阿川さんは大戦果を祝う提灯(ちょうちん)行列に参加するよう言われてもすっぽかし、学友に「非国民」と言われるような若者だったが、大学を出て海軍に入った。そして生きて故国に帰ると、小説を書き始める。
なぜ無謀な戦争を止めることができなかったのか。なぜ同世代の若者は死んでいったのか。文学志望の青年が特攻隊員となる姿を描いた『雲の墓標』や、海軍提督の伝記三部作など、戦争を主題にした作品を世に問い続けた。
それは戦後、手のひらを返すように、「戦争の歌」を忘れ去ろうとした世の中に対し、「私一人でも、未来永遠に歌ってみせる」ような営みだったのかもしれない。

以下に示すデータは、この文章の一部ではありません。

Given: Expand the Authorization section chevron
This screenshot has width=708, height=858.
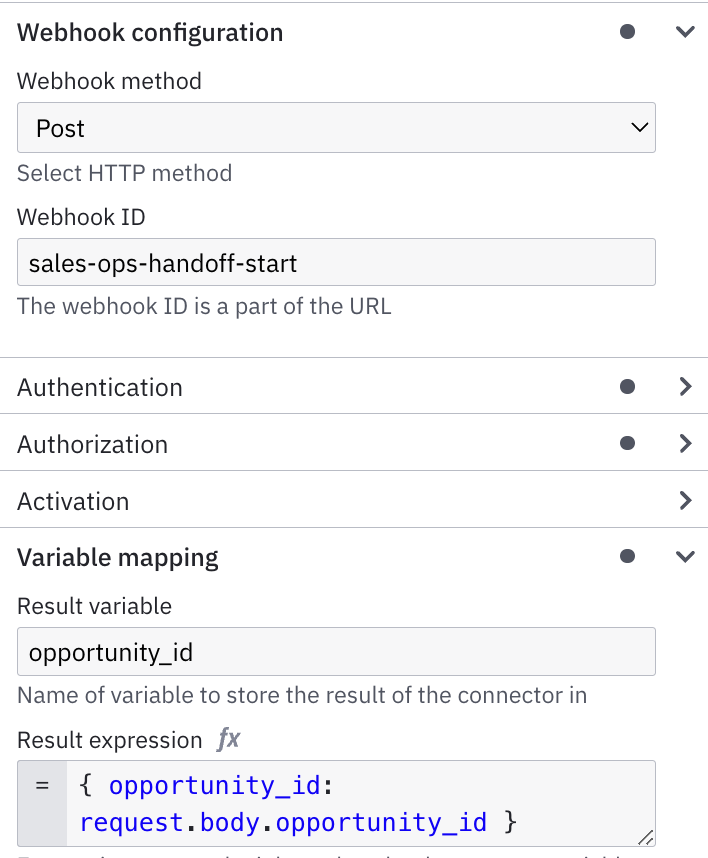Looking at the screenshot, I should pyautogui.click(x=685, y=443).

阿川さんが少年時代から敬愛し続け、戦後はじかに教えを受けた志賀直哉は遺言に「名を残す事は望まず」と記したそうだ。「紀念碑の類は一切断る事、名は残す要なし、作品の小さな断片でも後人の間に残つてくれゝば嬉(うれ)しい」。
この師の遺言に倣(なら)いたいと阿川さんは願っていたという。戦争の重い「断片」を私たちに残し、作家は九十四歳で逝った。